Le Québec n’a pas le luxe de se priver du plein potentiel des infirmières. Une meilleure formation doit donc faire partie intégrante du plan du ministre de la Santé Christian Dubé pour remettre le réseau sur pied.

Deuxièmement, certains redoutent que l’exigence d’un baccalauréat ne nuise à la formation régionale qui se déploie présentement dans 48 cégeps et collèges privés à la grandeur de la province.

Mais les cégeps continueraient d’être mis à contribution, puisqu’on conserverait un parcours DEC-bac en parallèle avec le baccalauréat pur et simple.

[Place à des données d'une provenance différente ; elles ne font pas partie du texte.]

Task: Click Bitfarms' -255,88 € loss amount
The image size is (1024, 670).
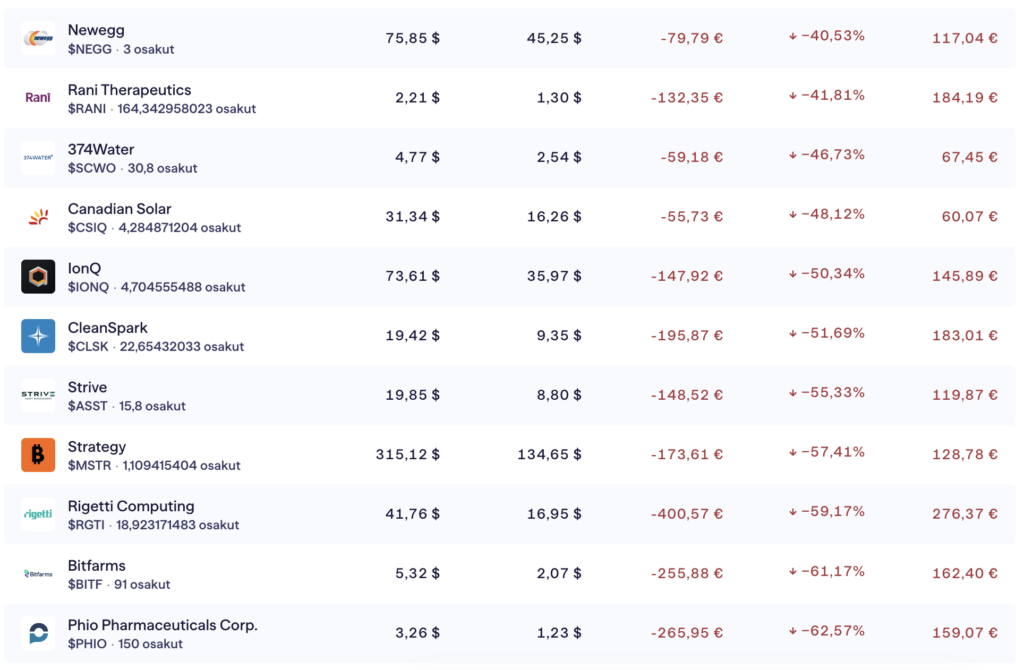Action: tap(686, 573)
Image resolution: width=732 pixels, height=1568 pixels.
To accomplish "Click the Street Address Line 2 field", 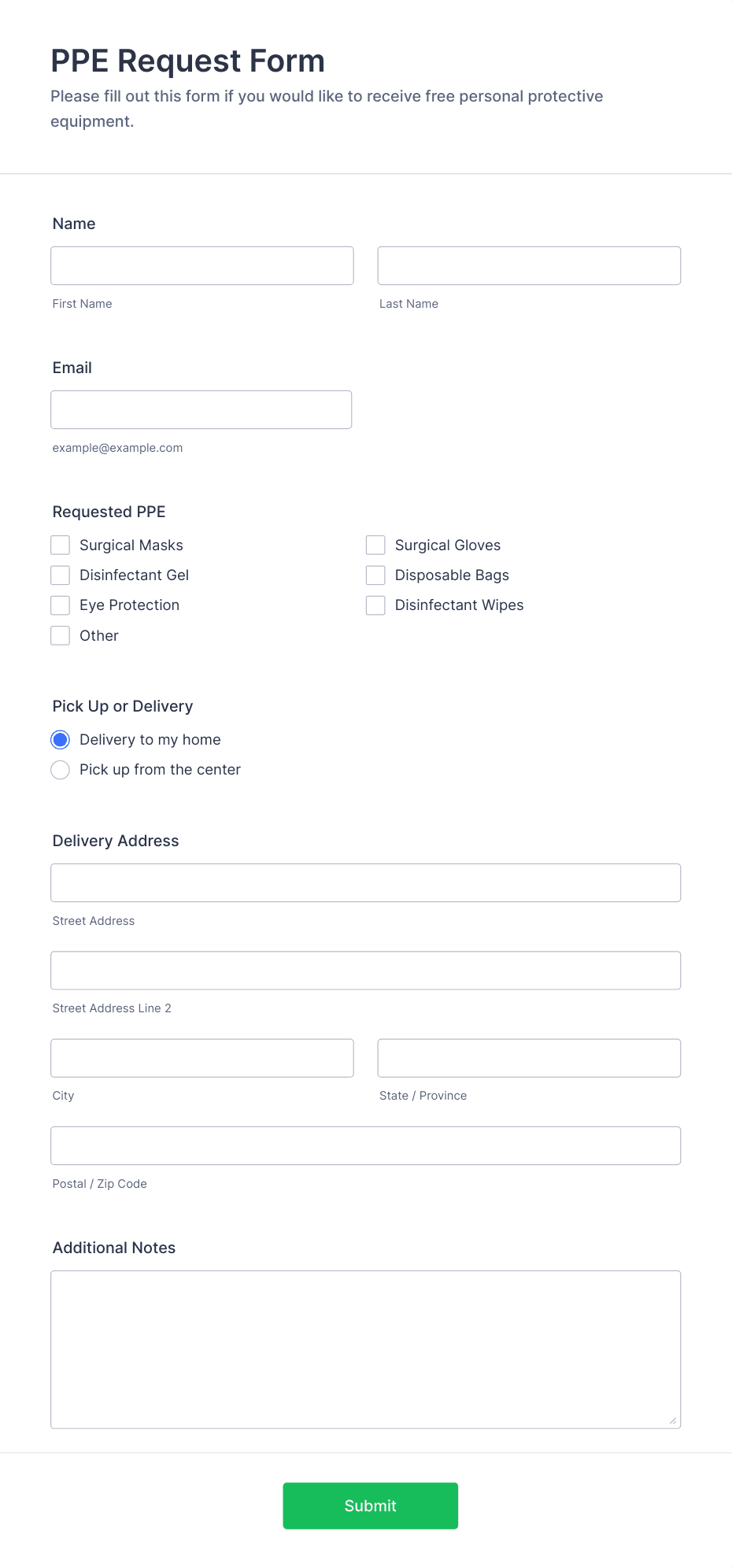I will click(365, 970).
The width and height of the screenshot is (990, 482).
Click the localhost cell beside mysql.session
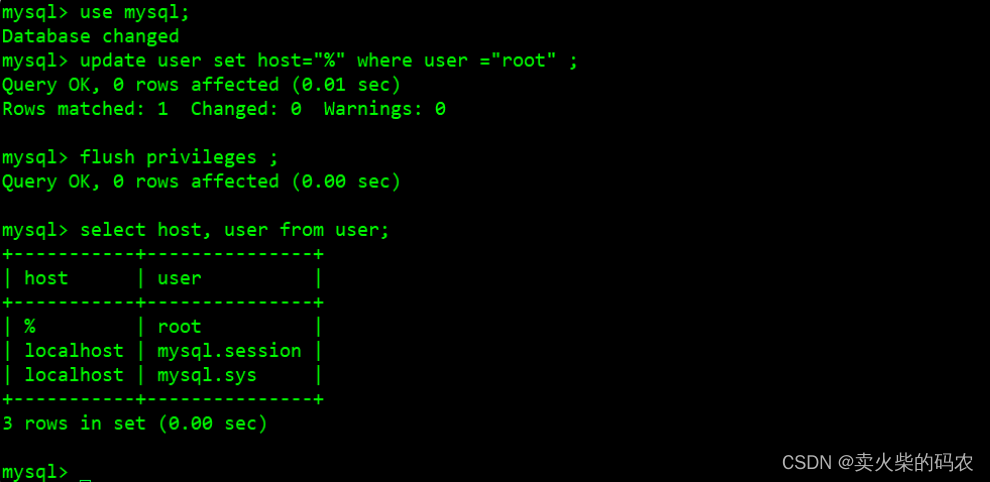(x=74, y=351)
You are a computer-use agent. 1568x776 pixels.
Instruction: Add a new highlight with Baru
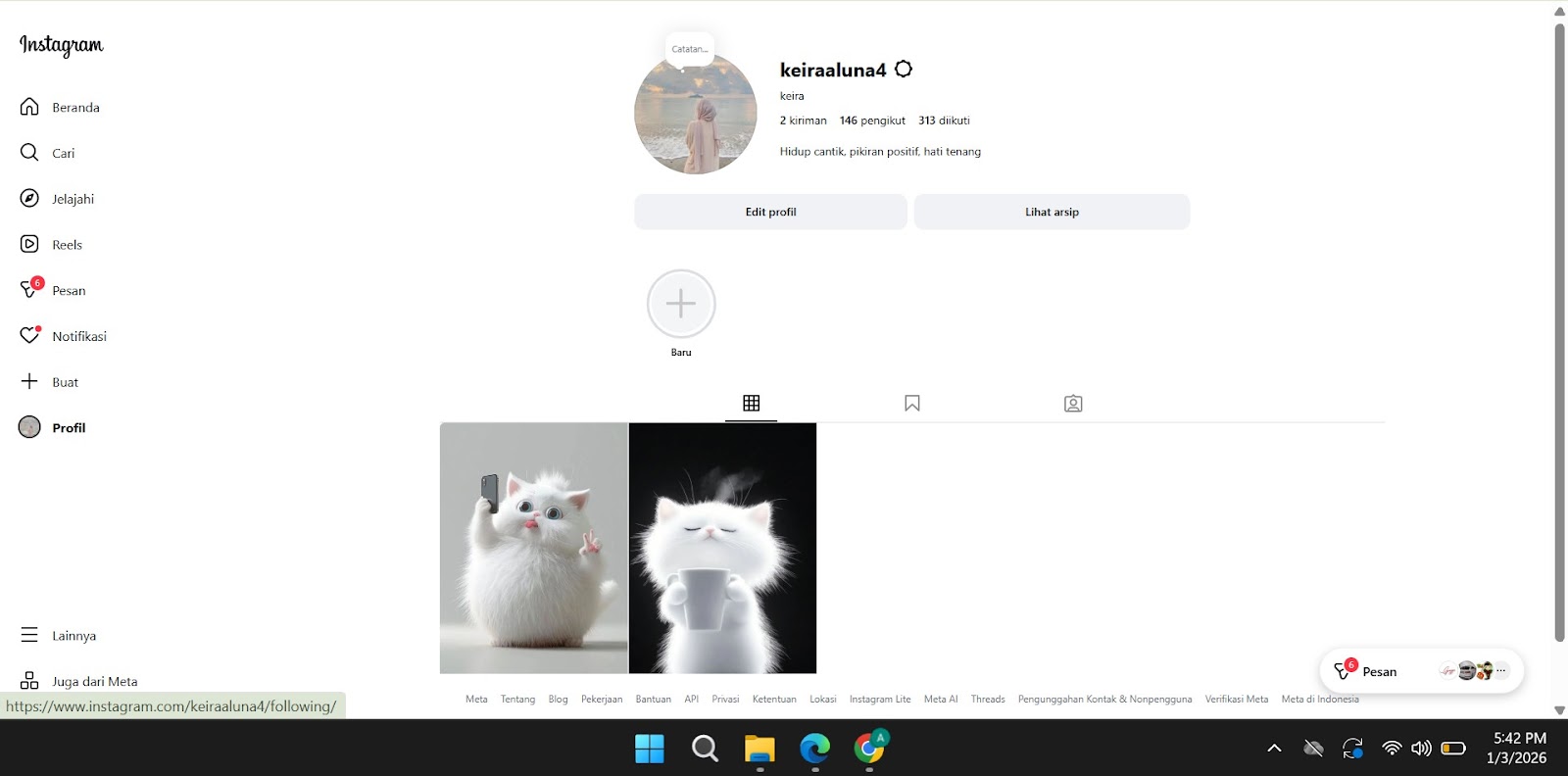point(681,305)
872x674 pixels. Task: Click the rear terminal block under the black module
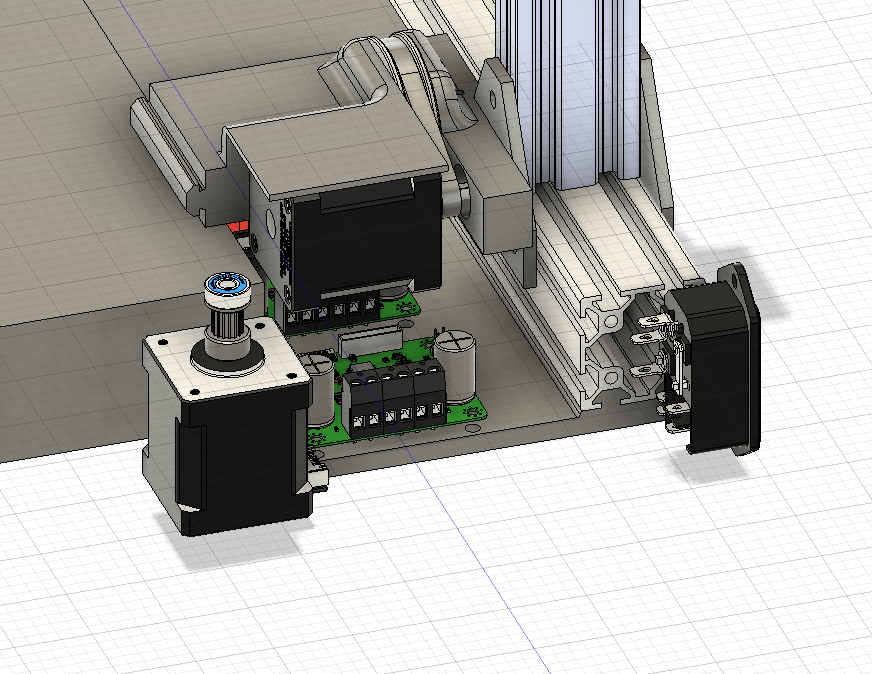coord(340,314)
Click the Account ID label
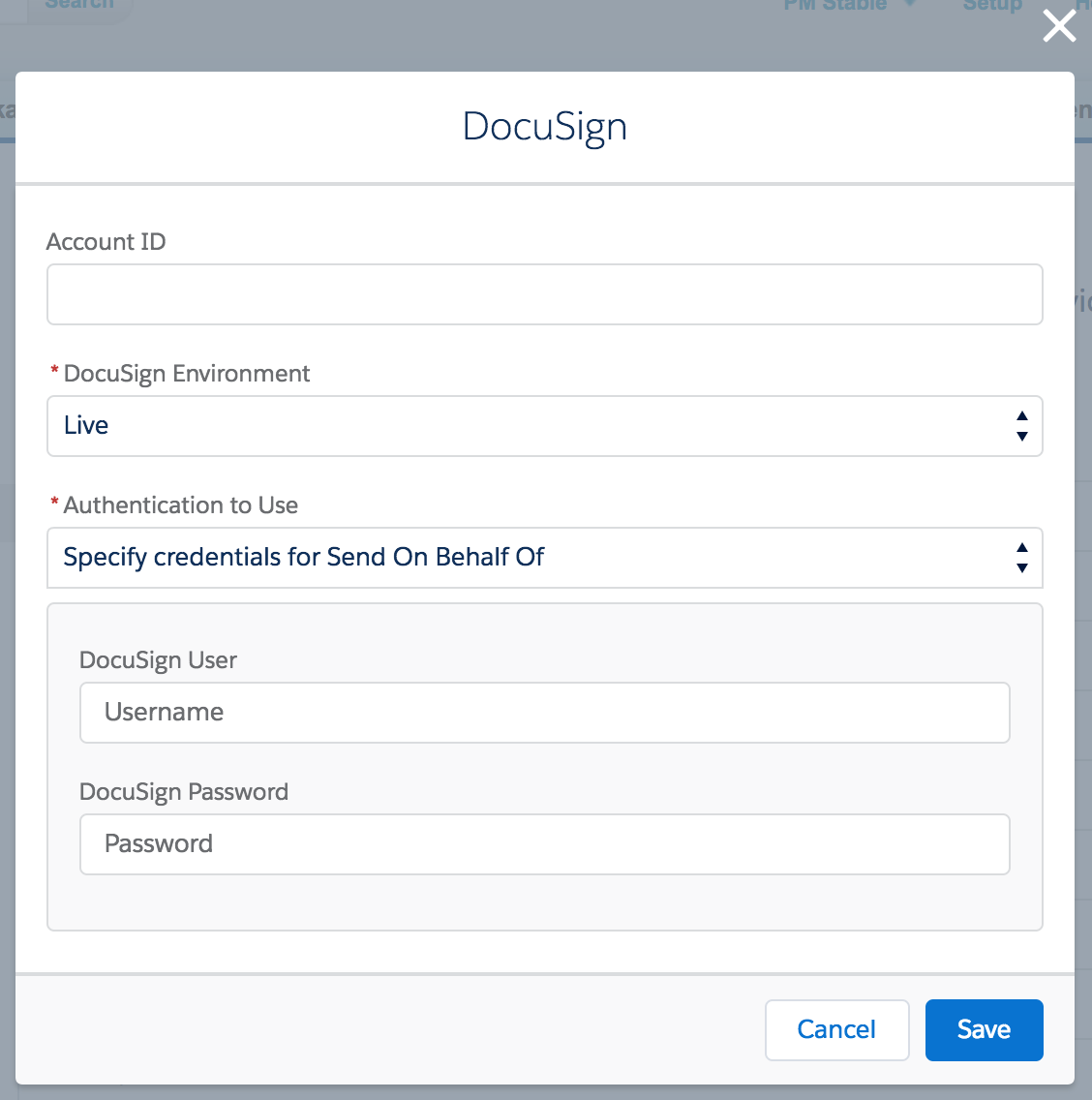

Et puis, avec leurs antennes régionales, les universités sont présentes dans presque toutes les régions du Québec.

Troisièmement, certains ont peur que le coût de la formation universitaire d’environ 4000 $ par année rebute les étudiantes qui ont actuellement accès à une formation collégiale gratuite.

Sauf qu’il ne faut pas oublier que Québec a lancé en décembre un programme de bourses pour les travailleurs essentiels, dont les infirmières, qui offre 15 000 $ sur trois ans, en plus des prêts et bourses habituels.

Ainsi, on aurait tort de craindre que l’exigence du baccalauréat ne fasse chuter le nombre de diplômés. Quand l’Alberta et l’Ontario ont fait ce choix, c’est plutôt l’inverse qui s’est produit avec une hausse de 45 % et 60 % respectivement.

En revalorisant la profession, on pourrait donc attirer davantage de candidates. Et mieux les outiller pour les tâches plus complexes du futur, comme les soins à domicile qui ne sont pas enseignés au cégep.

En passant à la vitesse supérieure, les infirmières regagneraient tout le leadership qu’elles méritent au sein du réseau de la santé.